Published online by Cambridge University Press: 05 January 2013
Translated by Tradukas
The exchange of technical knowledge was a prerequisite for reviving the West European economies and establishing a military counterweight to the Soviet Union during the Cold War. The economic stabilization of Western Europe reduced its susceptibility to communist overtures; making qualitatively superior weaponry available helped to contain the Soviet Union militarily by compensating for the Warsaw Pact's greater number of forces. Political and military containment of Soviet power nonetheless gave rise to contradictory demands on technology transfer policy and transfer control policy. The economy would have profited most from unrestricted technology transfer. But the qualitative superiority of Western weaponry could only be maintained in the long run by restricting technology transfer so that the Warsaw Pact would not be able to utilize Western know-how for its own weapons programs, for example by importing Western high-technology civilian goods. The development of U.S.-German technology transfer reflected these varied and sometimes conflicting political and military requirements.

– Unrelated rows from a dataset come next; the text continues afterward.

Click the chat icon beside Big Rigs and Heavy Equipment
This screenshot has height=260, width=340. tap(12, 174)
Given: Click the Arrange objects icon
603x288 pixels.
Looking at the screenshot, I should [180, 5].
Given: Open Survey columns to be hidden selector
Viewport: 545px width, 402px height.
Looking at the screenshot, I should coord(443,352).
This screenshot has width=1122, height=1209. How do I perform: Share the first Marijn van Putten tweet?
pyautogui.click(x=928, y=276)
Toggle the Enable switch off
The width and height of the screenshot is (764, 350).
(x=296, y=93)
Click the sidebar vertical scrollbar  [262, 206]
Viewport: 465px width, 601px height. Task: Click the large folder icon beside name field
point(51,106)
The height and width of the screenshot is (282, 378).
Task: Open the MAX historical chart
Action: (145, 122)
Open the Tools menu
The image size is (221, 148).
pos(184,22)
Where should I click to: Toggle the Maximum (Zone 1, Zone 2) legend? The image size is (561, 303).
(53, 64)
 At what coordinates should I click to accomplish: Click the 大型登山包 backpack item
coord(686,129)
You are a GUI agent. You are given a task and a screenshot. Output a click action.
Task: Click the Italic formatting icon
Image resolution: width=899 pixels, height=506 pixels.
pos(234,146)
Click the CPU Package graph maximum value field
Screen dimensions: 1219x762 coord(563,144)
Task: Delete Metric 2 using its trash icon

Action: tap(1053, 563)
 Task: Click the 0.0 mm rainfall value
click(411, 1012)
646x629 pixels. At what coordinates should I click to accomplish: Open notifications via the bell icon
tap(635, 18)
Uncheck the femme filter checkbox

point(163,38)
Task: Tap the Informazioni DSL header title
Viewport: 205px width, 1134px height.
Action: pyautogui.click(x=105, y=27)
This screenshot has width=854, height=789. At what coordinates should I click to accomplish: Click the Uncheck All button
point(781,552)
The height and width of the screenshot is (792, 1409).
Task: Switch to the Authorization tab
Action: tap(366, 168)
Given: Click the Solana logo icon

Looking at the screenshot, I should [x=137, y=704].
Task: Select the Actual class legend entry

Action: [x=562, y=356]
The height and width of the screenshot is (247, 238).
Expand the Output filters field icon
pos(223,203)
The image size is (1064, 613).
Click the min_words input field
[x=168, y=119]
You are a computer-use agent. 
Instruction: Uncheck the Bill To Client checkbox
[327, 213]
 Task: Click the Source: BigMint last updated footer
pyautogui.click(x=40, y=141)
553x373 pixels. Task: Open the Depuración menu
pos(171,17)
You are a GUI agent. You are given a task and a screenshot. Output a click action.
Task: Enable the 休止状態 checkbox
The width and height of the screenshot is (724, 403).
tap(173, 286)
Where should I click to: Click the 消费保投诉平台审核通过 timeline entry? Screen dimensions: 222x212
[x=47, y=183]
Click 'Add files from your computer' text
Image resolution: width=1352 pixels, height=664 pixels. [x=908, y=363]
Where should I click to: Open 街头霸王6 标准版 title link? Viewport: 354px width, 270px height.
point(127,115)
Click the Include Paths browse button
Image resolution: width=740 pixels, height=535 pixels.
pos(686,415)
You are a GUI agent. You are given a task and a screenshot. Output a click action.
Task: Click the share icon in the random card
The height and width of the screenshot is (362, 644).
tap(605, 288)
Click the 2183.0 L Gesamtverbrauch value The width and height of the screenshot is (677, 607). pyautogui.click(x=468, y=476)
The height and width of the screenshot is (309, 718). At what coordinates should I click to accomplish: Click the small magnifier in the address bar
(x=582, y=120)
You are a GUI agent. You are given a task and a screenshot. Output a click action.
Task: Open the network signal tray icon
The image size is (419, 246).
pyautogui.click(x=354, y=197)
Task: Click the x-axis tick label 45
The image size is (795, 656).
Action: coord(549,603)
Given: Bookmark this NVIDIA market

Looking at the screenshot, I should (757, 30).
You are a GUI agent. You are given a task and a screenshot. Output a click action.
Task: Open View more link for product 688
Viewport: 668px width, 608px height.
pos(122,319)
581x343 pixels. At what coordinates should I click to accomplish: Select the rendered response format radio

Technology is defined here as knowledge about scientifically based processes, mainly technical, for the manufacture of goods. It is assumed that property rights can be exerted over technologies - that technologies are goods like any other. Patent protection, which bestows property rights for a limited period, was introduced to provide an incentive for the development of new technologies. Patent owners thus have rights over the transfer of “their” technology. Secrecy is another tool to exclude others from exploiting new knowledge.